What to do
Exactly as written, copy every line from the one containing "You are a GUI" through the end of the records, with the pictures left out.
::: Supplied records
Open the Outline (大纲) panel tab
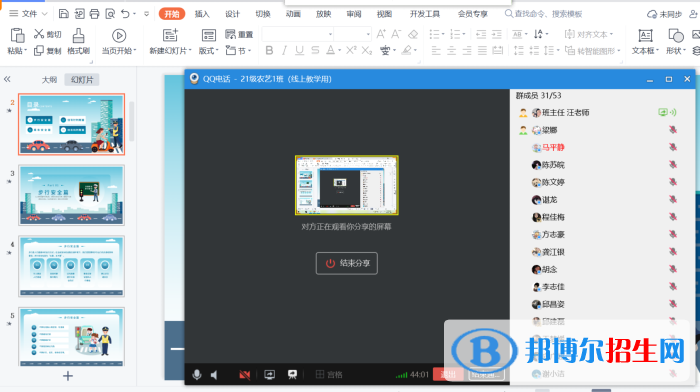 point(49,79)
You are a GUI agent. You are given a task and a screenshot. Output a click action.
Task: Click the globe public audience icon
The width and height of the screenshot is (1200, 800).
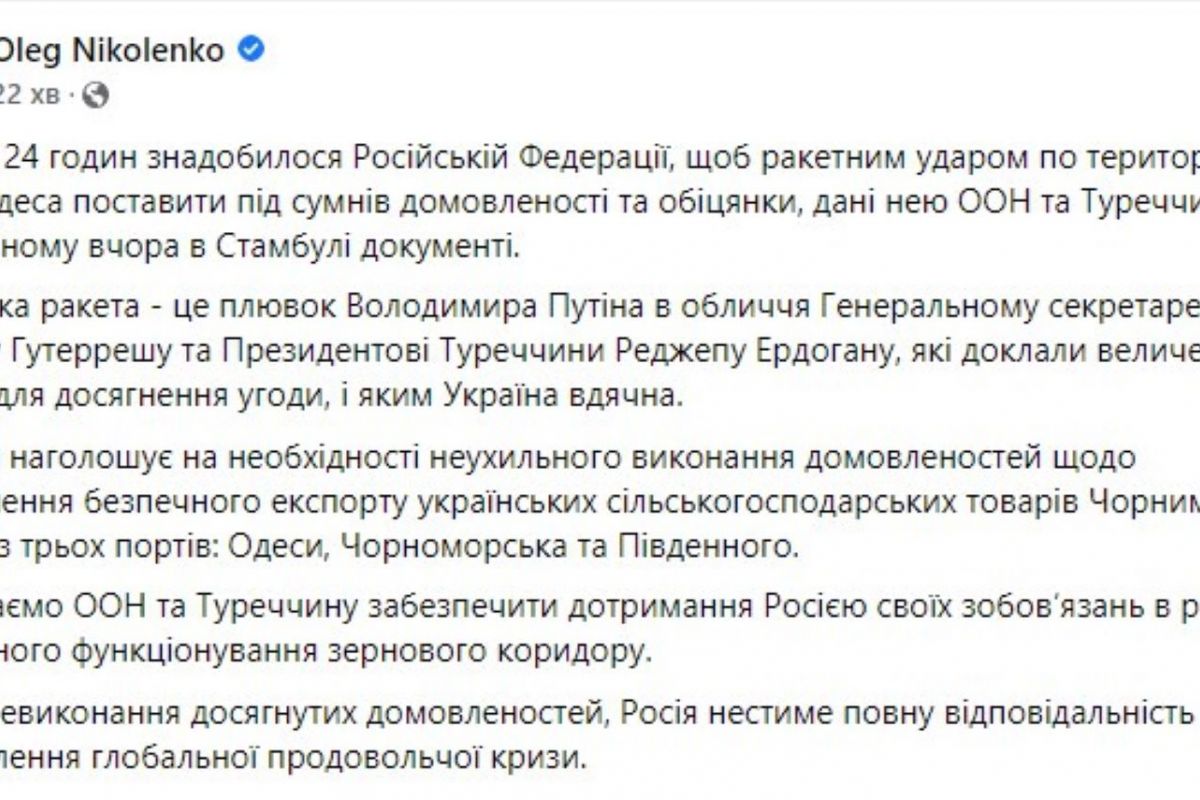point(94,96)
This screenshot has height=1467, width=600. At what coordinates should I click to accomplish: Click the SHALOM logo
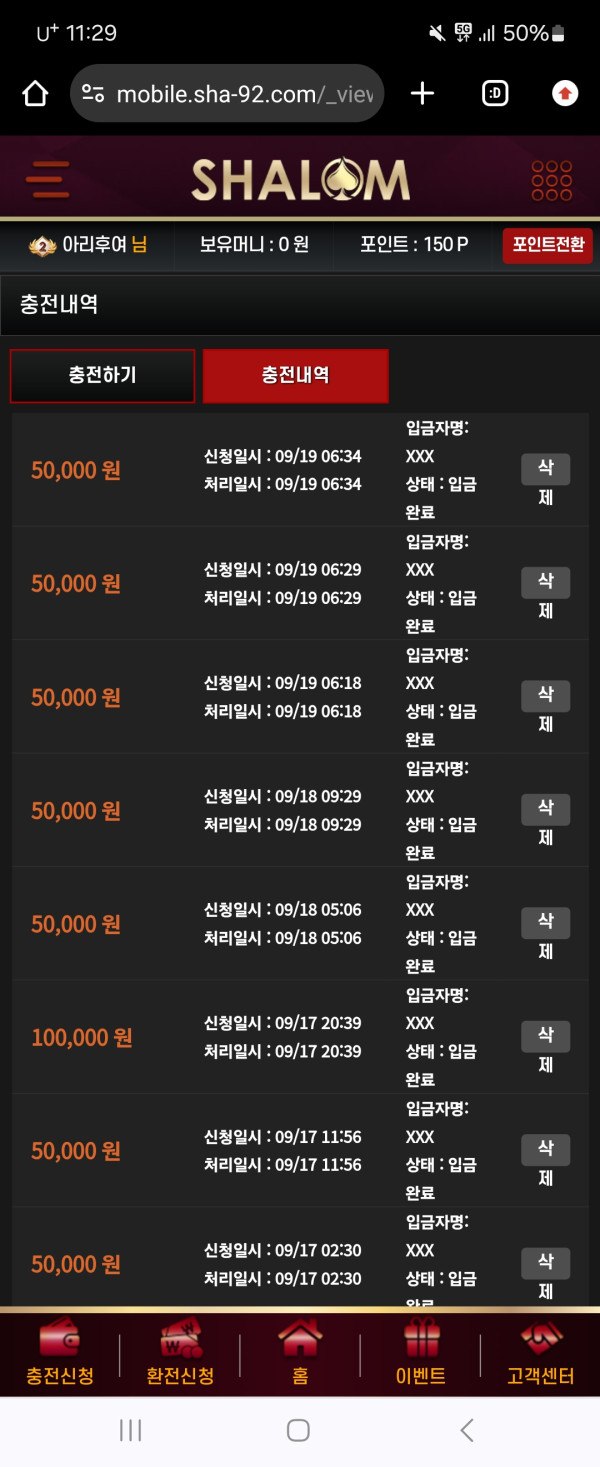(x=300, y=180)
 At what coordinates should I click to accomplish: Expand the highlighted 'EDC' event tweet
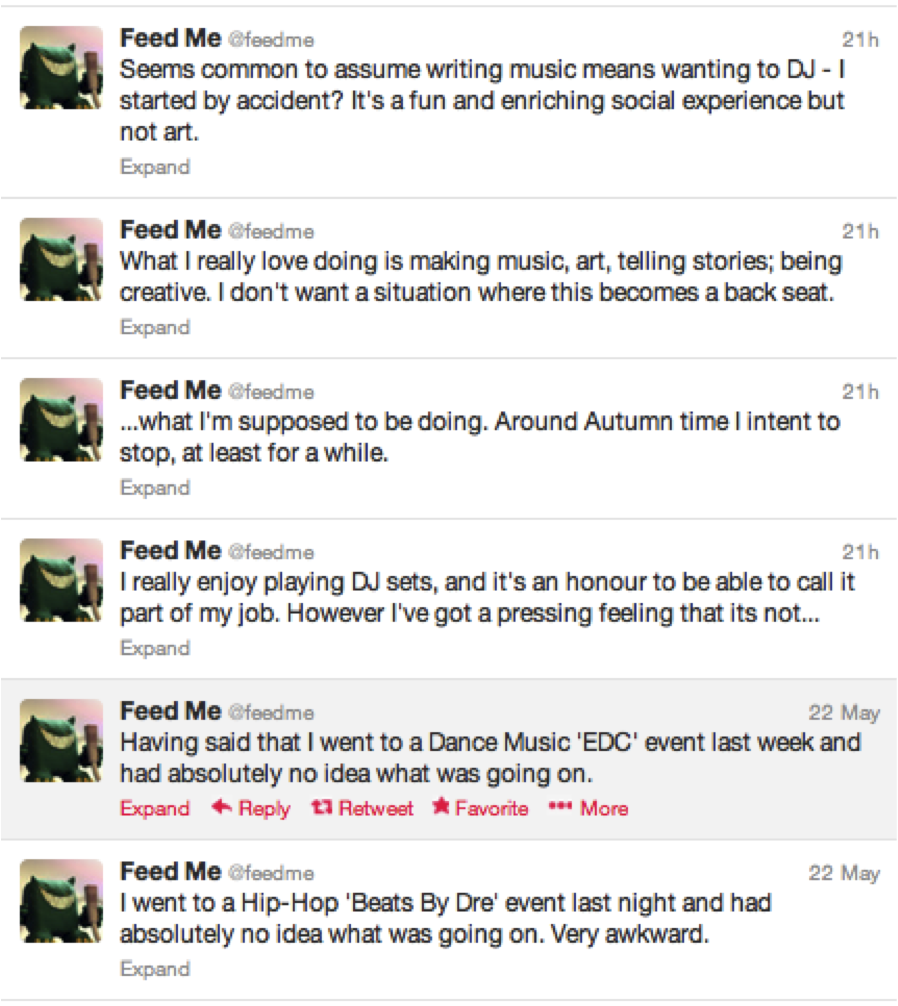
::::::
Expected answer
You are a GUI agent. You are given a task and a screenshot. Output a click action.
Task: Click the globe public audience icon
The width and height of the screenshot is (1200, 800).
point(94,96)
This screenshot has height=1467, width=600. At what coordinates should I click to accomplish: Click the SHALOM logo
(x=300, y=180)
 At what coordinates should I click to accomplish: Expand the highlighted 'EDC' event tweet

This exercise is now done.